I do think education is a good thing, but I also dont think that we should sit here and tut tut at other peoples choices. Who are you to say he wont be qualified? Do you know his background? The knowledge he already has? And like I said, EMT is pretty basic. It doesnt take a genius to be an EMT. He has to pass the same state test that any other EMT has to pass to be qualified and if the test qualifies him, guess what, that makes him an EMT.

An EMT can: Splint, dress, bandage, CPR, use an AED, take a blood pressure, take a history, take a pulse rate, take a BGL, use oral glucose, suction, put someone on a backboard, assist with a spray of nitro or MDI, Call ALS, and drive. It doesnt take six months to teach that. Especially when some of it like CPR and AED training are prereqs for most EMT courses and EVOC is completely seperate (at least in my area.) 

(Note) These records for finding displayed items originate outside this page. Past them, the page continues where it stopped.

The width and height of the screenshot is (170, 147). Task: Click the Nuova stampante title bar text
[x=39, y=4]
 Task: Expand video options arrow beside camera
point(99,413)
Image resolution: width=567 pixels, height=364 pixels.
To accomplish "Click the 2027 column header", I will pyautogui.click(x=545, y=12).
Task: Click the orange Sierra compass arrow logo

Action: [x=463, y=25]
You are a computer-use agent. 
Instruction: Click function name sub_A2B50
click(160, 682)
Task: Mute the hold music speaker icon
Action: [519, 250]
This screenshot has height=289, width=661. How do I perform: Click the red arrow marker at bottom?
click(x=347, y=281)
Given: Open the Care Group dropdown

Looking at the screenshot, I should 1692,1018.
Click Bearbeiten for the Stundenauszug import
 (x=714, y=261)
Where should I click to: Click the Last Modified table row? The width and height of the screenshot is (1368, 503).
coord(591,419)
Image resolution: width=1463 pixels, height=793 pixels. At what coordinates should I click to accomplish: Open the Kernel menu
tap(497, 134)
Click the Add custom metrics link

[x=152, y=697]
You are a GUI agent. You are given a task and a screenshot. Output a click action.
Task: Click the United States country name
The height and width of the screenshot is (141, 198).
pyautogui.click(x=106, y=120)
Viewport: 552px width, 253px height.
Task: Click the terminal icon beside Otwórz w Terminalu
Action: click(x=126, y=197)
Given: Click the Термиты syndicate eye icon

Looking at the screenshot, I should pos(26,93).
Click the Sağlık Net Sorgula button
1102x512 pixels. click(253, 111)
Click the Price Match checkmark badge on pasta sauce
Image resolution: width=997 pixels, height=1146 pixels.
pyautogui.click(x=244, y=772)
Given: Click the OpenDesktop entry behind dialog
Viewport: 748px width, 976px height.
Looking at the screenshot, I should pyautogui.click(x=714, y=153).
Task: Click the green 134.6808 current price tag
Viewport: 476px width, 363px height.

Face it. Basics are BASIC. 

Its pretty sad when others chose to be discouraging and judgemental rather than supportive and encouraging towards new upcoming EMTs.


----------



## reaper (Oct 1, 2008)

Sasha said:


> It doesnt take a genius to be an EMT. He has to pass the same state test that any other EMT has to pass to be qualified and if the test qualifies him, guess what, that makes him an EMT.
> 
> .



And people on here wonder why there is a push to do away with the Basic?

Hopefully, by the time you finish medic school, you will see what is wrong with that statement!


----------



## Sasha (Oct 1, 2008)

reaper said:


> And people on here wonder why there is a push to do away with the Basic?
> 
> Hopefully, by the time you finish medic school, you will see what is wrong with that statement!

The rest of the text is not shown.